You guys who are saying landing front wheel first is the correct technique for a flat landing from way up high.. no offense, but you guys are nutts. Do you also like to face the next jump front wheel first when you short a double or triple? If I'm up high and looking at a clanker of a landing, it's full throttle and rear wheel first! Front wheel first on a really hard landing is a great way to blow out your front wheel and/or break your wrists. :cry:


he was talking about landing on the flat of a table top not into the face of the next jump, which are two different scenarios all together. Yeh if I was death staring a front wheel landing into the face of a jump id be gassing it up too, but for flat landings a frontwheel landing aligns the bike and allows you to transition your weight movement towards the rear, increasing the time to soak up the force of the landing. Its what all the acadamy schools teach and it works very nice indeed.

Front wheel first landings are great in some situations, but not all situations. If you're landing on the downside of a nice jump, or if you're not that high and the landing is nice terrain, landing into a corner, etc.. then yes front wheel is great, I agree 100%. You do NOT want to land front wheel first when it would be painful or dangerous, such as from a very high altitude onto a flat landing, when you're landing into soft sand, landing into a bunch of ruts, etc.. Front wheel landings are not for all situations, and a situation where you're going to clank the forks and cause yourself pain is one situation where you want to land rear wheel first.
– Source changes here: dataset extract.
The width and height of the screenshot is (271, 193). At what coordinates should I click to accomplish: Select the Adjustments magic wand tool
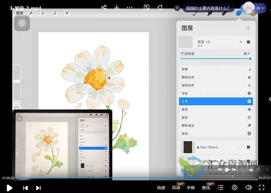click(x=43, y=13)
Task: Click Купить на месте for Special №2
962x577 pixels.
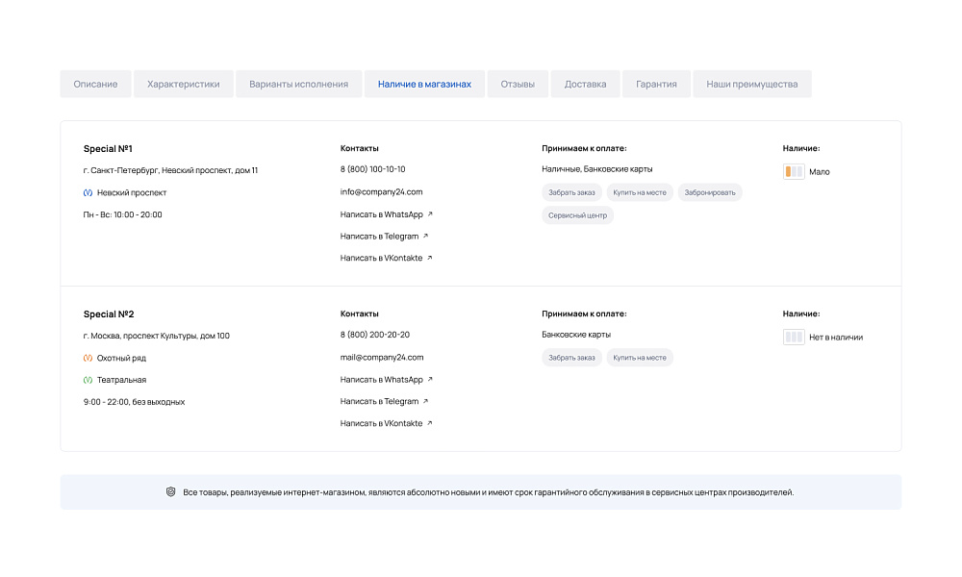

mx crash you say its a 50ft TT how far and how high are you jumping whn you bottom out. Cause if your jumping 45ft and landing on the flat than a bottom out is understandable, but if your jumping 30ft and bottoming then a technique or fork change is warranted. As Sirthumpalot says front landings are not for 100%, but if your only jumpin 30ft or less give it ago.

Yes 3 times a week is lucky it helps having a job were you can start at 6.30am and knock off at 3.00pm but now that the seasons ended and its starting to warm up time to cut back to once a week.

Think I may need to send them out to at least be pulled apart and at least checked.

After 15hrs I dropped the forks out and changed the oil, hoping it would help, when it didnt I did the raising bit, with the springs out damper rod and forks fully compressed and stopped at 105mm which is the max according to the manual. I always aim to get the suspension serviced every 30 hours.

Maybe the rubber mounts are what I need as the CR had them and I never experienced this problem, if only I had money those flex bars look the goods.

As the tracks I race on are sand, not loam or hardpack, I'll stick to the rear wheel first.

I'll have to get a mate to video me to see if how I'm landing, maybe not enough gas?

I'm jumping close to 40ft from the top of the takeoff to where I land, I'll go have a talk to the local suspension shop this week.